# [GIVEN RECORDS]
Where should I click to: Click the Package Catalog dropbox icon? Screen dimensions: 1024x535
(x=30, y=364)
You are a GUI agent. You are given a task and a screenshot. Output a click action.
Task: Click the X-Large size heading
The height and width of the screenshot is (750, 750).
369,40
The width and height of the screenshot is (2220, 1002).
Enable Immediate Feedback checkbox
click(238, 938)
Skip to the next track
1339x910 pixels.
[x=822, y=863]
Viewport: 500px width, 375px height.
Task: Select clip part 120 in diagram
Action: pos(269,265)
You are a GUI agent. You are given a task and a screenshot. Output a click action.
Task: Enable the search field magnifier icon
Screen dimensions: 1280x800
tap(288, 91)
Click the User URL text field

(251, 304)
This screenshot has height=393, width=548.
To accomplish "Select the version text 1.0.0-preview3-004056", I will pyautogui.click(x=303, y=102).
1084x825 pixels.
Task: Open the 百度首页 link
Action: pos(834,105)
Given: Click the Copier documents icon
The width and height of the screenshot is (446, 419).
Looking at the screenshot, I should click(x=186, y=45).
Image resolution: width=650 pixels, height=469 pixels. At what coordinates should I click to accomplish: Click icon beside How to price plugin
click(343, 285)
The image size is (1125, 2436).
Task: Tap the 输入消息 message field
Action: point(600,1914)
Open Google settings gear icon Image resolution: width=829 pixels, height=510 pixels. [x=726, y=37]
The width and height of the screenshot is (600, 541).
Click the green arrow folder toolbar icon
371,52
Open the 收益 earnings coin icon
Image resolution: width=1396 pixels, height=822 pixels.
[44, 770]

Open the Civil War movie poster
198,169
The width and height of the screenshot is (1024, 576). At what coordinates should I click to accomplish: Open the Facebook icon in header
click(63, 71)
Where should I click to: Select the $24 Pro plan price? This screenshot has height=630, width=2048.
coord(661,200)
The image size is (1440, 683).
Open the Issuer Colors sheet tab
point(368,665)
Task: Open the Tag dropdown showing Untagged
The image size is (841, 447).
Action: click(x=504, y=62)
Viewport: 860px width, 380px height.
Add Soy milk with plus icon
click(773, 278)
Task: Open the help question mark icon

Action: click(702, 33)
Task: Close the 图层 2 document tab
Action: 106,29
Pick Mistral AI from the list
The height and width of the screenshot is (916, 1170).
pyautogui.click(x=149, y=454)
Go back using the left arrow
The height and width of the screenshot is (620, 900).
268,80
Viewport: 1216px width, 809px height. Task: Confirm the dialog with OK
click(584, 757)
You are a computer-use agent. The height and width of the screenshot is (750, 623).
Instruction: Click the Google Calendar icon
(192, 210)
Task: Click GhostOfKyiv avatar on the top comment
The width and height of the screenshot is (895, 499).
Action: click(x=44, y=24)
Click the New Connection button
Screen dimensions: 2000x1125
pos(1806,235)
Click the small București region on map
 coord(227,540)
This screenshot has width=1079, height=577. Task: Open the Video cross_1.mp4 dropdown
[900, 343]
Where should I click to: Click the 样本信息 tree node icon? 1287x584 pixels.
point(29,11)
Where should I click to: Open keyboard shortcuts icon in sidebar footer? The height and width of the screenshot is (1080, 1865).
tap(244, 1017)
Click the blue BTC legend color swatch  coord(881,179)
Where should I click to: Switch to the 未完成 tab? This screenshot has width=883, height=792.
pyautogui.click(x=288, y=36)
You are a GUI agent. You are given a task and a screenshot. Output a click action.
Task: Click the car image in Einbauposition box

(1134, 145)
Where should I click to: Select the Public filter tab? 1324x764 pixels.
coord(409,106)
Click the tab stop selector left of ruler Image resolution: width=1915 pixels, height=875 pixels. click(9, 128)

# [WORK TO BE COMPLETED]
Give all of the entries again, word for word.

# [WRITTEN ANSWER]
Where should I click to: Click the Package Catalog dropbox icon? Screen dimensions: 1024x535
(x=30, y=364)
You are a GUI agent. You are given a task and a screenshot. Output a click action.
Task: Click the X-Large size heading
The height and width of the screenshot is (750, 750).
369,40
The width and height of the screenshot is (2220, 1002).
Enable Immediate Feedback checkbox
click(238, 938)
Skip to the next track
1339x910 pixels.
[x=822, y=863]
Viewport: 500px width, 375px height.
Task: Select clip part 120 in diagram
Action: pos(269,265)
You are a GUI agent. You are given a task and a screenshot. Output a click action.
Task: Enable the search field magnifier icon
Screen dimensions: 1280x800
tap(288, 91)
Click the User URL text field

(251, 304)
This screenshot has height=393, width=548.
To accomplish "Select the version text 1.0.0-preview3-004056", I will pyautogui.click(x=303, y=102).
1084x825 pixels.
Task: Open the 百度首页 link
Action: pos(834,105)
Given: Click the Copier documents icon
The width and height of the screenshot is (446, 419).
Looking at the screenshot, I should click(x=186, y=45).
Image resolution: width=650 pixels, height=469 pixels. At what coordinates should I click to accomplish: Click icon beside How to price plugin
click(343, 285)
The image size is (1125, 2436).
Task: Tap the 输入消息 message field
Action: point(600,1914)
Open Google settings gear icon Image resolution: width=829 pixels, height=510 pixels. [x=726, y=37]
The width and height of the screenshot is (600, 541).
Click the green arrow folder toolbar icon
371,52
Open the 收益 earnings coin icon
Image resolution: width=1396 pixels, height=822 pixels.
[44, 770]

Open the Civil War movie poster
198,169
The width and height of the screenshot is (1024, 576). At what coordinates should I click to accomplish: Open the Facebook icon in header
click(63, 71)
Where should I click to: Select the $24 Pro plan price? This screenshot has height=630, width=2048.
coord(661,200)
The image size is (1440, 683).
Open the Issuer Colors sheet tab
point(368,665)
Task: Open the Tag dropdown showing Untagged
The image size is (841, 447).
Action: click(x=504, y=62)
Viewport: 860px width, 380px height.
Add Soy milk with plus icon
click(773, 278)
Task: Open the help question mark icon

Action: click(702, 33)
Task: Close the 图层 2 document tab
Action: 106,29
Pick Mistral AI from the list
The height and width of the screenshot is (916, 1170).
pyautogui.click(x=149, y=454)
Go back using the left arrow
The height and width of the screenshot is (620, 900).
268,80
Viewport: 1216px width, 809px height. Task: Confirm the dialog with OK
click(584, 757)
You are a computer-use agent. The height and width of the screenshot is (750, 623).
Instruction: Click the Google Calendar icon
(192, 210)
Task: Click GhostOfKyiv avatar on the top comment
The width and height of the screenshot is (895, 499).
Action: click(x=44, y=24)
Click the New Connection button
Screen dimensions: 2000x1125
pos(1806,235)
Click the small București region on map
 coord(227,540)
This screenshot has width=1079, height=577. Task: Open the Video cross_1.mp4 dropdown
[900, 343]
Where should I click to: Click the 样本信息 tree node icon? 1287x584 pixels.
point(29,11)
Where should I click to: Open keyboard shortcuts icon in sidebar footer? The height and width of the screenshot is (1080, 1865).
tap(244, 1017)
Click the blue BTC legend color swatch  coord(881,179)
Where should I click to: Switch to the 未完成 tab? This screenshot has width=883, height=792.
pyautogui.click(x=288, y=36)
You are a GUI agent. You are given a task and a screenshot. Output a click action.
Task: Click the car image in Einbauposition box

(1134, 145)
Where should I click to: Select the Public filter tab? 1324x764 pixels.
coord(409,106)
Click the tab stop selector left of ruler Image resolution: width=1915 pixels, height=875 pixels. click(9, 128)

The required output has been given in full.